## List of tasks
[1] Translate this sentence from the passage on patent eligibility into Spanish: "Where precisely shall the line be drawn between patentable subject matter and unpatentable laws of nature or abstract ideas?"
[2] From the passage on patent eligibility, extract the words from "Where precisely shall" to "decision in Mayo." without any change.

## Supplied passage
—————

Where precisely shall the line be drawn between patentable subject matter and unpatentable laws of nature or abstract ideas? Earlier this year, the Supreme Court revived the jurisprudence in this field with its unanimous decision on March 20 in Mayo Collaborative Services v. Prometheus Laboratories, Inc. 556 U.S. ____ (2012), invalidating a patent claim relating to dosing processes for medicine. More recently, this Mathe Court has likewise signaled its potential willingness to shake things up in computer related fields with its order granting certiorari, vacating, and remanding the case WildTangent v. Ultramercial (Supreme Court 2012, Docket 11- 962.) for further consideration by the Court of Appeals for the Federal Circuit in light of its decision in Mayo.

—————

## Recorded information

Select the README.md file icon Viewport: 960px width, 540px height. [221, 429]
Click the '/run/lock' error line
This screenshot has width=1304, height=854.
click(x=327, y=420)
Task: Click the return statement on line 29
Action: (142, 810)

—————

## Written responses
[1] ¿Dónde exactamente debe trazarse la línea entre la materia patentable y las leyes de la naturaleza o las ideas abstractas no patentables?

[2]
Where precisely shall the line be drawn between patentable subject matter and unpatentable laws of nature or abstract ideas? Earlier this year, the Supreme Court revived the jurisprudence in this field with its unanimous decision on March 20 in Mayo Collaborative Services v. Prometheus Laboratories, Inc. 556 U.S. ____ (2012), invalidating a patent claim relating to dosing processes for medicine. More recently, this Mathe Court has likewise signaled its potential willingness to shake things up in computer related fields with its order granting certiorari, vacating, and remanding the case WildTangent v. Ultramercial (Supreme Court 2012, Docket 11- 962.) for further consideration by the Court of Appeals for the Federal Circuit in light of its decision in Mayo.